> Testo da leggere:
━━━━

Franco Battiato
Di Passaggio
In ricordo di AMC
Sono parole di una lingua che ci pare incomprensibile quelle che sentiamo quando inizia “Di passaggio”, traccia di apertura dell'album L'imboscata (1996) di Franco Battiato, che lo pubblica a metà della sua carriera: è greco antico, un frammento di Eraclito, che recita: «La stessa cosa sono il vivente e il morto, lo sveglio e il dormiente, il giovane e il vecchio: questi infatti mutando son quelli e quelli di nuovo mutando son questi» (DK 22B88). Il cantautore, grande estimatore del mondo antico, lo cita, perché vuole ricordarci che πάντα ῥεῖ, che tutto passa, cambia, scorre, niente resta lo stesso; come recita la canzone «Non ci si può bagnare/ due volte nello stesso fiume», riprendendo un altro, più famoso, frammento di Eraclito. Ma a fare da riferimento privilegiato alla canzone, non è Eraclito, ma Giacomo Leopardi, molto più vicino, e nel tempo e nello spazio. Perché tutta la canzone è una ripresa e un ampliamento di tre versi di uno dei suoi più bei Canti, La Ginestra: «Caggiono i regni intanto,/ Passan genti e linguaggi: ella [la Natura] nol vede:/ e l'uom d'eternità s'arroga il vanto».
E così Battiato ci canta il passare del tempo per le persone – ora visto come il movimento veloce («i treni»), ora lento («i topi per le fogne») - come passare dei suoni («i pezzi in radio»), delle idee («le illusioni») delle nascite («le cicogne»): tutti invecchiano, non diventando per forza più saggi («non te ne fare un vanto»), perché «lo sai che tutto cambia/nulla si può fermare». Poi la canzone allarga lo sguardo, mostrando la caducità delle istituzioni («i regni»), del potere («i presidenti») e addirittura delle «religioni», che sono anch'esse effimere, facendo rima con «stagioni». E hanno fine anche «gli urlettini dei cantanti» - per la gioia di Battiato, perché «non è colpa mia se esistono spettacoli/ con fumi e raggi laser/ se le pedane sono piene/ di scemi che si muovono» (“Up Patriots to arms”, 1980); così «per noi che siamo solo di passaggio» finiscono, come gli umori, anche quello che non crediamo non finirà mai, amori e credenze («si cambia amore, idea, umore»); perché «niente dura per sempre, figurati io e te», per dirla coi Baustelle.

━━━━

> Record estratti:
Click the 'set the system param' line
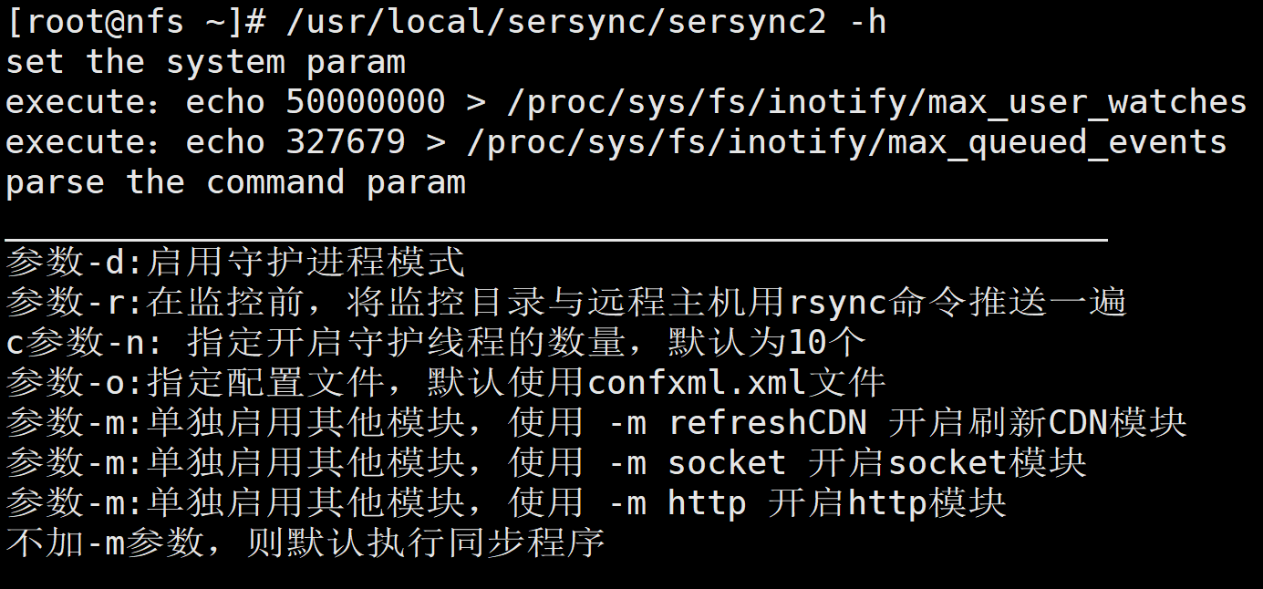Image resolution: width=1263 pixels, height=589 pixels. pos(205,62)
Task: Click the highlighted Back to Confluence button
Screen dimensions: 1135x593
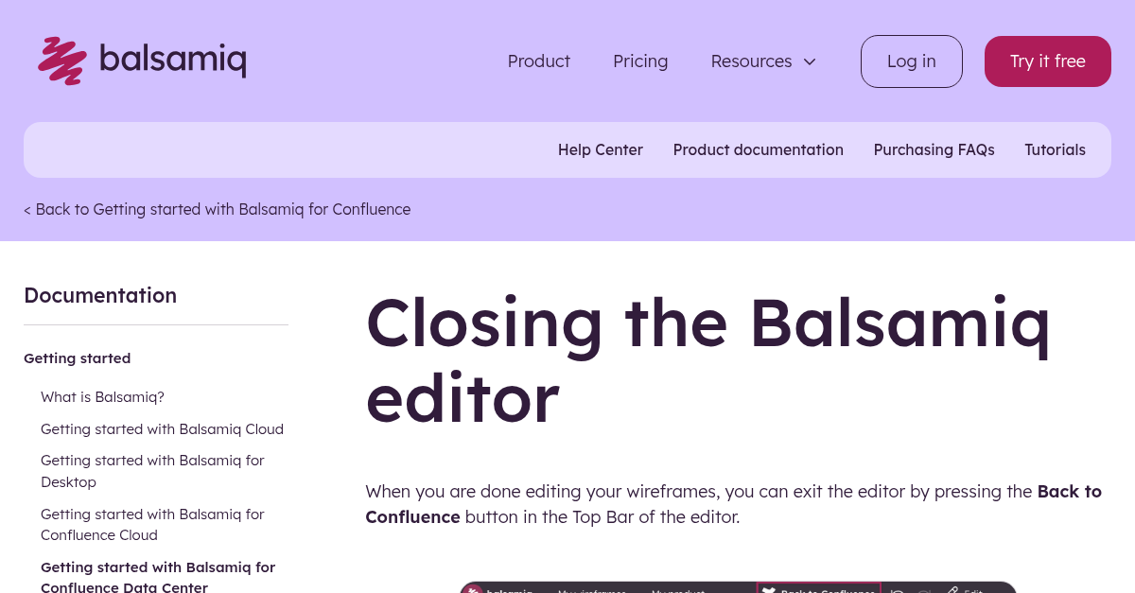Action: pyautogui.click(x=818, y=591)
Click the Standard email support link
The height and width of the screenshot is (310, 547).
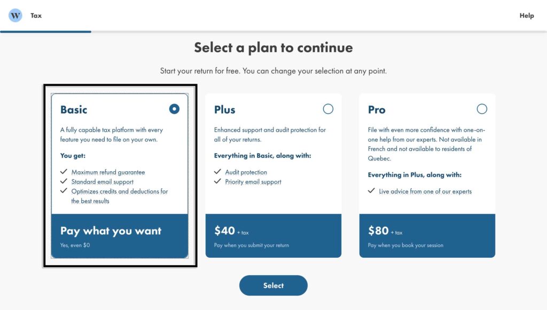click(102, 182)
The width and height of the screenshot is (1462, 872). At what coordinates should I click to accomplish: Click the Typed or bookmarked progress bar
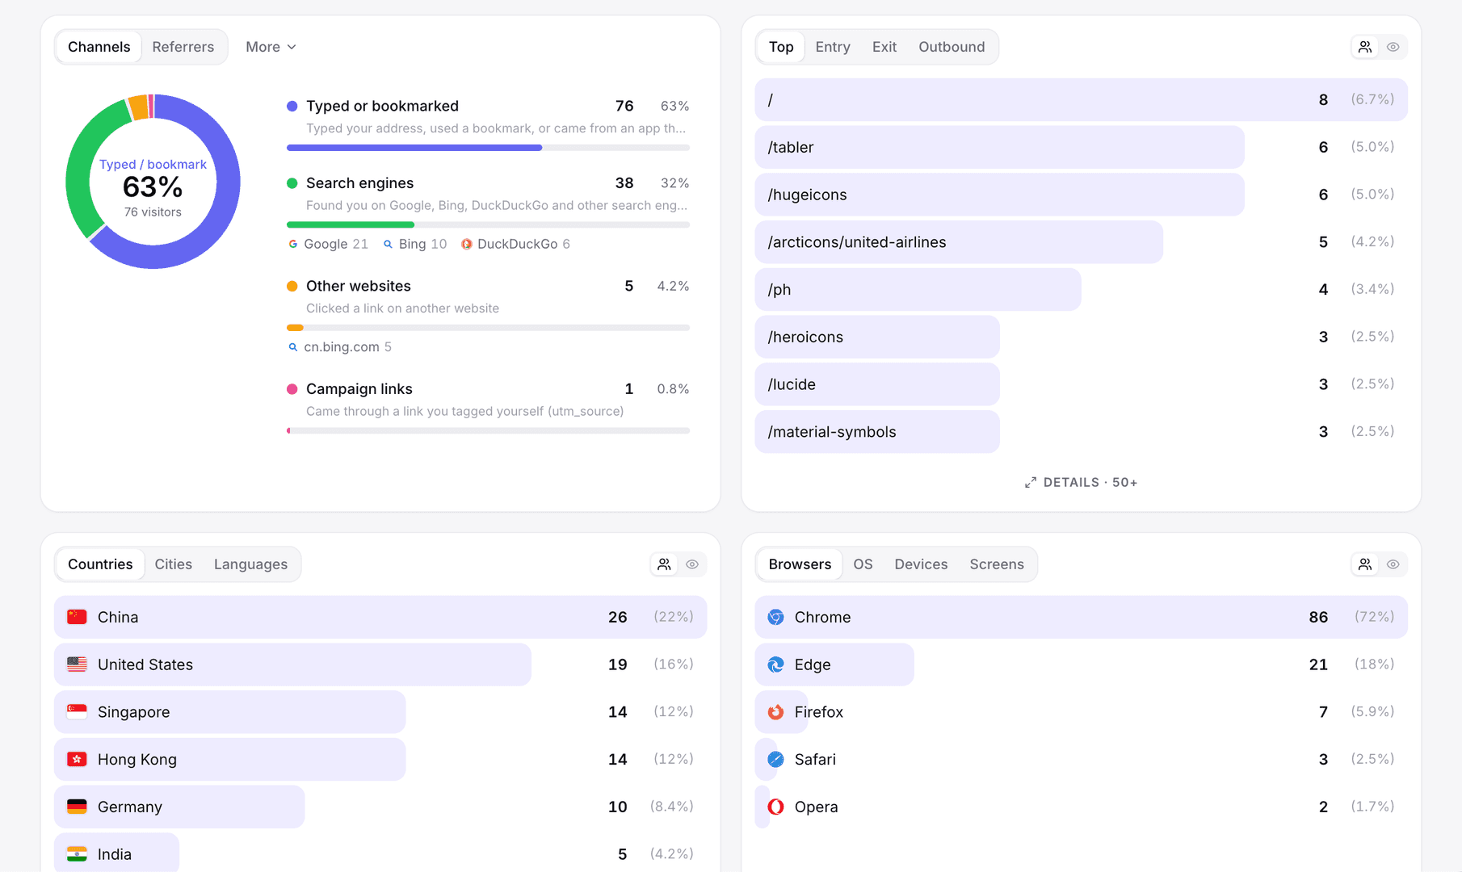(x=488, y=148)
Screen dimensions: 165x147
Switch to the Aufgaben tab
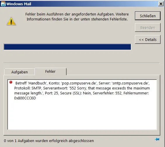pyautogui.click(x=20, y=72)
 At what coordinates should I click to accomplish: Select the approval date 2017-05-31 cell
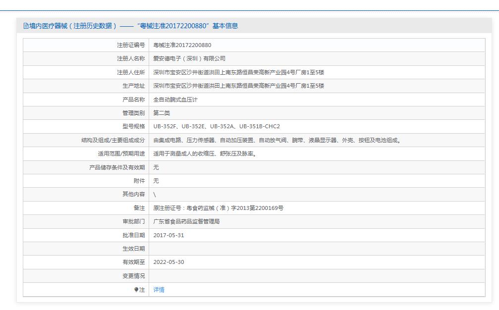tap(170, 235)
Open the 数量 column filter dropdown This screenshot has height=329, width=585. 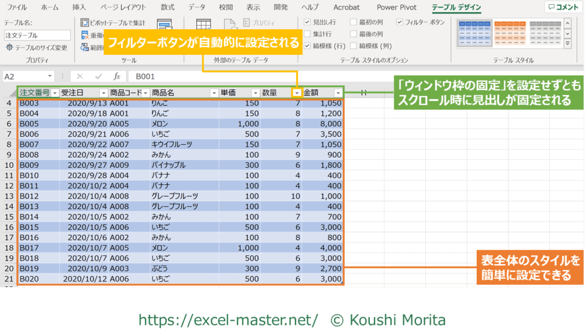point(297,93)
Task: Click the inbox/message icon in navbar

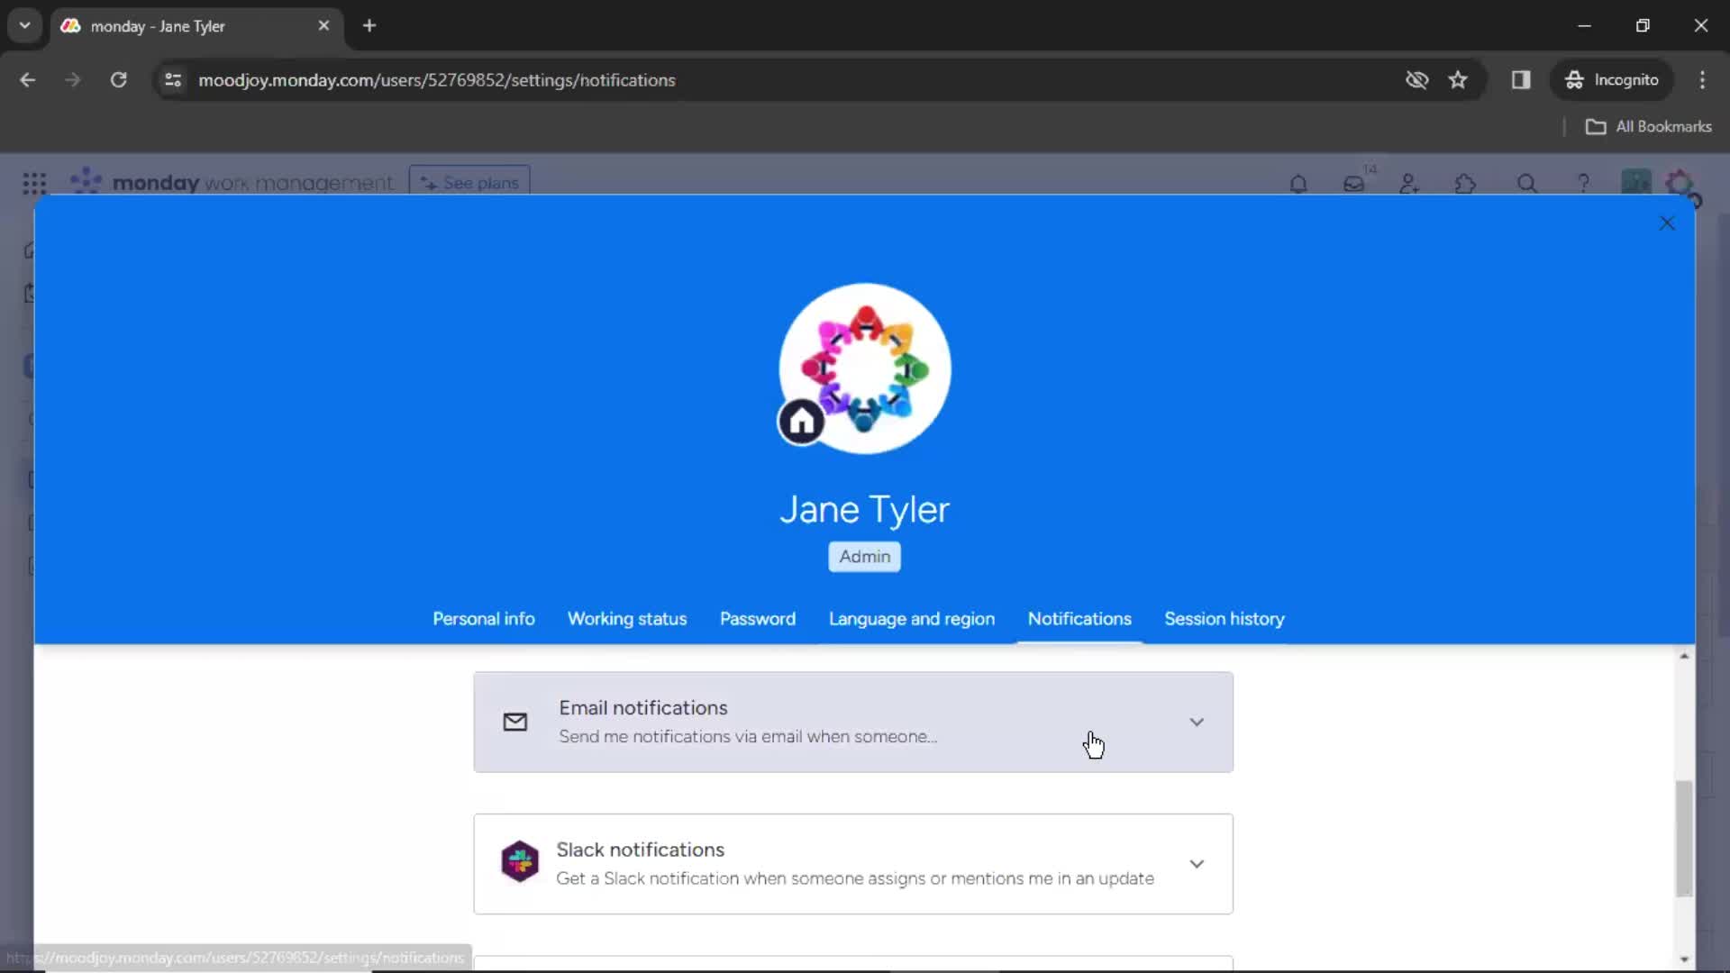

━━━━

> Obiettivo 1: Secondo il testo, in quale album compare la traccia "Di passaggio" e in che anno è uscito?
> Obiettivo 2: Trascrivi le righe dei record dall'inizio fino a quella che contiene "pyautogui.click(x=20, y=72)", inclusa. Non riportare le immagini.
I record non hanno alcun legame con il testo.

> Soluzione 1: Nell'album L'imboscata, del 1996.

> Soluzione 2:
Click the 'set the system param' line
Image resolution: width=1263 pixels, height=589 pixels. pos(205,62)
Task: Click the highlighted Back to Confluence button
Screen dimensions: 1135x593
Action: pyautogui.click(x=818, y=591)
Click the Standard email support link
The height and width of the screenshot is (310, 547).
click(102, 182)
The width and height of the screenshot is (1462, 872). At what coordinates should I click to accomplish: Click the Typed or bookmarked progress bar
(x=488, y=148)
Screen dimensions: 165x147
Switch to the Aufgaben tab
pyautogui.click(x=20, y=72)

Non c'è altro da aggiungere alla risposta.